Primer argumento teológico: “Porque el varón no debe cubrirse la cabeza, pues él es imagen y gloria de Dios; pero la mujer es gloria del varón” (v. 7). Pablo apela al orden cósmico de los estatus sobre los que está organizado el mundo simbólico de su época: en el rango Dios-Hombre-Mujer-Esclavo, el más próximo a Dios es el hombre, por ello él es la gloria de Dios, y la mujer es la gloria del hombre porque le sigue en rango.

Segundo argumento teológico: “Porque el varón no procede de la mujer, sino la mujer del varón y tampoco el varón fue creado por causa de la mujer, sino la mujer por causa del varón” (vs.8-9). El Apóstol evoca el segundo relato de la creación de Adán y Eva (el sacerdotal), donde la mujer es creada en último lugar, después incluso que los animales (Gn. 2:4 sig.). Sin embargo, en el relato “yavista”, ambos son creados a la vez: ”Y creó Dios al hombre a su imagen, a imagen de Dios lo creó; varón y hembra los creó” (Gn 1:27).

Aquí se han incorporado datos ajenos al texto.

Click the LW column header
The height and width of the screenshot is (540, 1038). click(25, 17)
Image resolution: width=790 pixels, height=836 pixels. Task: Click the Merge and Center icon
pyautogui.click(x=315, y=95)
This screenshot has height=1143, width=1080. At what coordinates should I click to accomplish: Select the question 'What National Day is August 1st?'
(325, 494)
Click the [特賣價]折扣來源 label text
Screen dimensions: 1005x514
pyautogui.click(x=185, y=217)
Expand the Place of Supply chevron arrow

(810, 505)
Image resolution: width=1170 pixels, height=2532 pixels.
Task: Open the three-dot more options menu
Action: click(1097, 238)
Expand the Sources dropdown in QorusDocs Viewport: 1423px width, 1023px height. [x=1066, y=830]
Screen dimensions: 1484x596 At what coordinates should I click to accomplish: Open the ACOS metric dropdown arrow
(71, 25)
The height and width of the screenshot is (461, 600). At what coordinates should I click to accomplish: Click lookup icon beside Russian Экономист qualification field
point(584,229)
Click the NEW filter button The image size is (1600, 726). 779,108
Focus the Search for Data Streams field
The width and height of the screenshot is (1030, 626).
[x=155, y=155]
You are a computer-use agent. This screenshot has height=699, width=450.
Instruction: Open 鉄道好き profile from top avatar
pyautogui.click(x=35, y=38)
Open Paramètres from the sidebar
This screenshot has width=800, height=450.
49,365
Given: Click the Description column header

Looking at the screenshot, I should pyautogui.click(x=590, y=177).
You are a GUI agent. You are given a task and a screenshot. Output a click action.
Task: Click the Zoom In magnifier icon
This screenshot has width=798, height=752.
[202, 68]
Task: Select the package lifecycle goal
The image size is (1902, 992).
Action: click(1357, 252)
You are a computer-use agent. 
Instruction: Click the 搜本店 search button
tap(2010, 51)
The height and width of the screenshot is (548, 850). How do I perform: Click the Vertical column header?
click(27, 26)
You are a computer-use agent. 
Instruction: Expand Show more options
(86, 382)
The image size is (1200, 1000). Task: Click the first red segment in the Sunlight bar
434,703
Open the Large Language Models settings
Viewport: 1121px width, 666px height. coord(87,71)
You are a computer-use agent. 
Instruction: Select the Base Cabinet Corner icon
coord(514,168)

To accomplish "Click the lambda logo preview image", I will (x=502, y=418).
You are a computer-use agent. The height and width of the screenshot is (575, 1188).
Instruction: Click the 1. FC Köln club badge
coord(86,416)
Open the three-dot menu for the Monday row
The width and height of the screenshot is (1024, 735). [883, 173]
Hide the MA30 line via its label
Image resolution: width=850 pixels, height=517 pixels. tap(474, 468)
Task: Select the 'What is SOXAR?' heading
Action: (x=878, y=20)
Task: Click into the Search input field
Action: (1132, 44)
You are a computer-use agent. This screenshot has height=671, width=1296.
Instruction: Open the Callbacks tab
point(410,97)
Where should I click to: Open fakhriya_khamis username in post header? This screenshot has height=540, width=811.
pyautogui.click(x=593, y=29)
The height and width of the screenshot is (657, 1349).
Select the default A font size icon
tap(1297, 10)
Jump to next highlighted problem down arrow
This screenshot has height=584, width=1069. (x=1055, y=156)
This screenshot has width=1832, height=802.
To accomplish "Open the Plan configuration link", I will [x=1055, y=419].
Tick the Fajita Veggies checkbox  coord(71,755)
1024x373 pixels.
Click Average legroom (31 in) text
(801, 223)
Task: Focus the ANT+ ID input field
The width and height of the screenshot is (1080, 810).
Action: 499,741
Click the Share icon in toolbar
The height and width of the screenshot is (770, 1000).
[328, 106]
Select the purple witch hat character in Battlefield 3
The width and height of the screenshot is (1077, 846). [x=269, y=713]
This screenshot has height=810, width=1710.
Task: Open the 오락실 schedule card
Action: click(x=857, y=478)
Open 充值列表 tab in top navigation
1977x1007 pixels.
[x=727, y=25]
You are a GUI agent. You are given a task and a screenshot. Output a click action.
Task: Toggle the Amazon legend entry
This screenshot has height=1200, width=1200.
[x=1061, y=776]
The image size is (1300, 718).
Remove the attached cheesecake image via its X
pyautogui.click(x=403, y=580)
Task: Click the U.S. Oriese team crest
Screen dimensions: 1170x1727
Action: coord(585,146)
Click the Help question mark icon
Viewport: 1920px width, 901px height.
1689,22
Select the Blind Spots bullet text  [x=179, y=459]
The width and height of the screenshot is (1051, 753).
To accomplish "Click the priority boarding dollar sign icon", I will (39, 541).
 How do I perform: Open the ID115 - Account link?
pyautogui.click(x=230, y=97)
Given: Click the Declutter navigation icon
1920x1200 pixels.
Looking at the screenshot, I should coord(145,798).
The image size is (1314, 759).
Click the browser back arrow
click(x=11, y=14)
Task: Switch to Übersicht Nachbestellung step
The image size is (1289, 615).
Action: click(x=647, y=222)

Argumento estético: “Juzgad vosotros mismos: ¿Es propio que la mujer ore a Dios sin cubrirse la cabeza? La naturaleza misma ¿no os enseña que al varón le es deshonroso dejarse crecer el cabello? Por el contrario, a la mujer dejarse crecer el cabello le es honroso; porque en lugar de velo le es dado el cabello” (vs.13-15). Aquí, por naturaleza, se refiere a la “costumbre”. Aunque parezca lo contrario, “en lugar de velo le es dado el cabello” no significa que el cabello largo sustituye al velo, sino que la costumbre (naturaleza) del cabello largo confirma que debe cubrirse con el velo.

Conclusión: “Por lo cual la mujer debe tener señal de autoridad sobre su cabeza…” (v.10).

Desde una exégesis literalista (hablar donde la Biblia habla…), hoy la mujer debería cubrir su cabeza con un velo. No obstante, el hecho de que “cubrirse” la mujer con un velo fuera en aquella época una costumbre (relacionada con el pudor y la sumisión), significa que la teologización de dicha costumbre no conlleva la obligación atemporal de la misma. Analizada esta teologización en su contexto nos indica que la misma no tiene un carácter absoluto, sino local y circunstancial en el contexto donde y cuando se formalizó. Nos vale el principio (cuando tenga que ver con la estética y la ética), pero no la norma cosificada en el velo.